Aside from all this, the Gaslight Anthem were awesome.  They came, they did minimal chat and they conquered.  They unleashed a blistering set, that was marred slightly by poor sound quality on the lead singer’s mike for the first few numbers.  But the more they played, the tighter they got. 

For a great big rollicking night out, they come highly recommended.   Visit Edinburgh again soon please boys.

9 thoughts on “A little gig etiquette… please!

  1. Pingback: It’ll all be over by Christmas? – Scottish Roundup

  2. Just add to what BigRab said – the constant movement is really annoying.
    It always seems to be past me, but it is probably just constant movement throughout the crowd. Very annoying.

    • What I don’t get though is what everyone is moving about for, or where they think they are going? I had one last night who politely said “excuse me please” as he tried to wedge through the wafer thin gap between me and my pal. He was bemused when I said no, go round us thanks. Doesn’t matter where I stand I always seem to attract movers but then maybe it is as you say, that it is just constant movement through the crowd. Have we just lost the ability to stand still, in the same spot for an hour or so?!

  3. Couldn’t agree more Kate, but without setting too many feathers flying, I have to say the worst offenders are Weegies and Burdz.
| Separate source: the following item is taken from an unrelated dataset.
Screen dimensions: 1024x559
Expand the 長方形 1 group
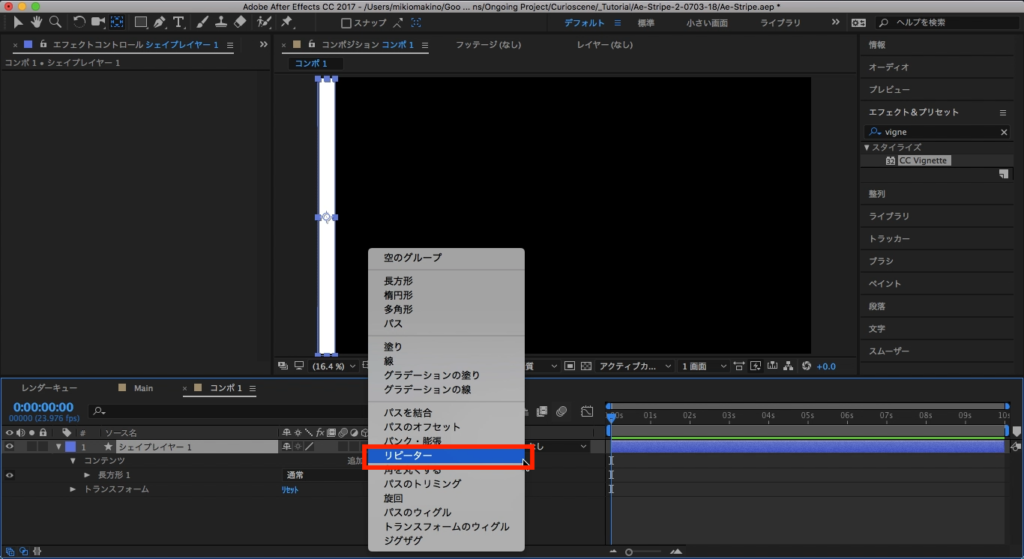(x=87, y=475)
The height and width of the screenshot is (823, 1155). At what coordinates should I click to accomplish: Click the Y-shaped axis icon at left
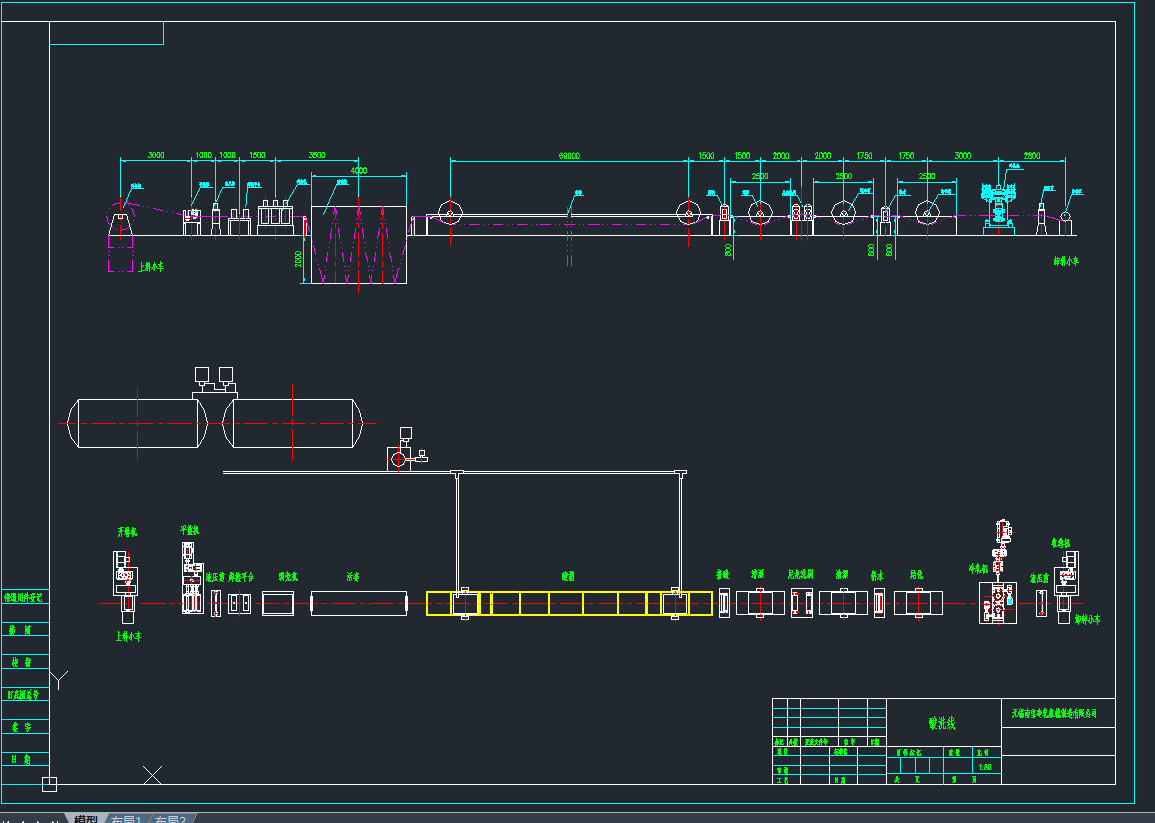click(x=59, y=680)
On Thursday at an extremely sedate prog rock gig, at the Renfrew Ferry, there was nearly a fight because of drunken Weegie bampotism. And the worst behaviour I have ever seen was from piles of drunken, pink sombrero-wearing weegie burdz at a Neil Diamond concert. I’ve seen Sabbath, Dio and Megadeth, I’ve been to rock festivals and biker rallies, but this was the only time I’ve been genuinely scared by the audience at a gig!

    • Aye we had some of those kind of burdz there last night too. Wheeling about, trying to impress blokes, and simply irritating everyone. Ah Bruce, you being scared would be a sight to behold! Although admitting to going to sedate prog rock gigs has scared the rest of us!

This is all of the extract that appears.